UNCLAS SINGAPORE 001036

SENSITIVE

SIPDIS

E.O. 12958: N/A
TAGS: ETRD ECON ASEAN SN

SUBJECT: SINGAPORE CONCLUDES COMPREHENSIVE FTA WITH CHINA

1. (SBU) Summary: On September 4, China and Singapore announced
they had concluded a bilateral Free Trade Agreement (FTA), billed as
China's first comprehensive bilateral FTA with another Asian
country. Although the text of the agreement has not yet been
released pending a planned signing in late October, the agreement
reportedly goes beyond trade in goods and includes commitments in
services and investment, among other areas. The political symbolism
of the agreement is at least as important for the two sides as the
increased flows of trade and investment that may result. Both sides
are keen to demonstrate their mutual friendship and commitment to
economic links. The FTA may also give a spur to the rest of ASEAN
to move ahead with economic commitments. End Summary.

2. (SBU) On September 4, Singapore and China completed the eighth
and final round of FTA negotiations on the margins of a meeting of
the Joint Council for Bilateral Cooperation. In contrast to several
other FTAs that China has pursued in the region and with ASEAN that
cover only trade in goods, the Singapore FTA is comprehensive,
covering goods, services, investment, movement of persons, technical
barriers to trade, sanitary/phytosanitary measures, trade remedies
and economic cooperation, according to press reports. The two sides
plan to sign the agreement in Beijing when Singapore PM Lee visits
for a scheduled Asia-Europe Summit meeting on October 24-25.

3. (SBU) The Singapore-China FTA is seen as another symbol of
improved ties between the two trading partners. Relations hit a
rocky patch in 2004 when then-Deputy Prime Minister Lee Hsien Loong
paid a private visit to Taiwan just before assuming his role as
Prime Minister. Gradually warming ties allowed the talks to launch
in August 2006, but negotiations were not expected to finish until
after fuller implementation of previous agreements with ASEAN on
trade in goods and services and completion of an investment
agreement. Dr. Chen Gang, a Chinese research fellow at the East
Asian Institute (EAI), told us China may have moved faster than
expected to complete the FTA as a "reward" for Singapore's capacity
building efforts with China, including on environmental issues in
the run-up to the Beijing Olympics. Mr. Teng Siow Song, another EAI
researcher, credited the afterglow of the successful Beijing
Olympics as a factor in concluding the negotiations. China is
increasingly more optimistic about its relationships in the region,
Teng said, and Singapore took advantage of the timing to conclude
the agreement.

What's in it for China and Singapore?
-------------------------------------

4. (SBU) Given Singapore's already wide open markets for trade in
goods and services, analysts say China's interest in pursuing an FTA
with Singapore has obvious political and strategic implications on
top of any economic interest. Mr. Minn Naing Oo, Director of the
Ministry of Trade and Industry's (MTI) office for FTA Negotiations,
was unable to discuss the still unsigned FTA in detail but told
Econoff that China was able to obtain certain economic benefits from
the agreement. However, in addition to trade gains, Minn said that
China was eager to demonstrate to the region its openness to trade
liberalization by negotiating trade agreements and that, as a top
regional trading partner, Singapore was a natural choice for a
bilateral FTA. Singapore's absence of an agricultural sector made
the negotiations that much less complicated.

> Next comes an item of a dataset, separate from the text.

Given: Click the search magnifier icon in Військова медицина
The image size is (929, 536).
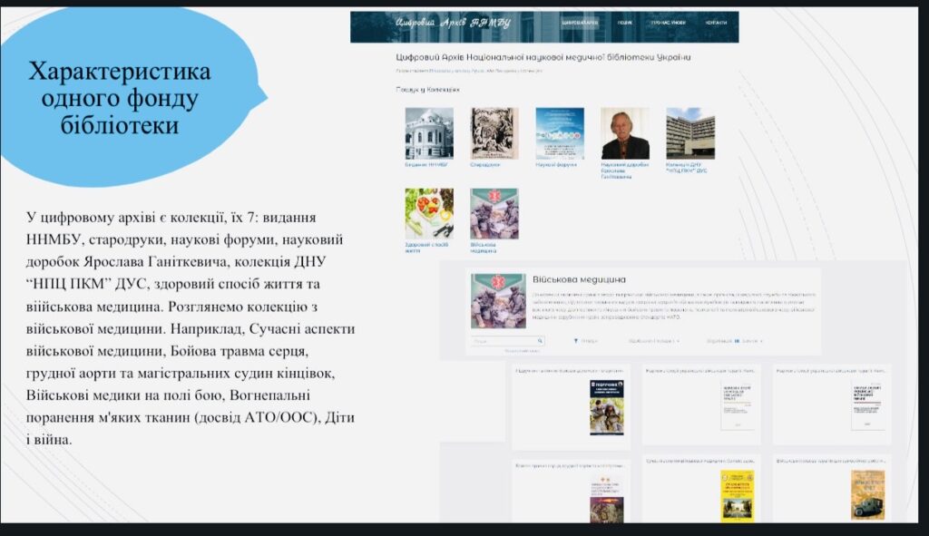Looking at the screenshot, I should (x=541, y=342).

5. (SBU) For its part, Singapore is continuing its policy of
pursuing FTAs with all of its major trading partners. As MTI's
Alpana Roy told us September 16, Singapore pursues FTAs as much for
political and strategic reasons as for their trade benefits. In 2007
China was Singapore's third largest trading partner, taking in over
USD 11 billion in non-oil exports from Singapore. Singaporean
direct investment in 2006 surpassed USD 20 billion. MTI's Minn said
the Ministry had not made any predictions on increases in flows in
trade and investment resulting from the agreement.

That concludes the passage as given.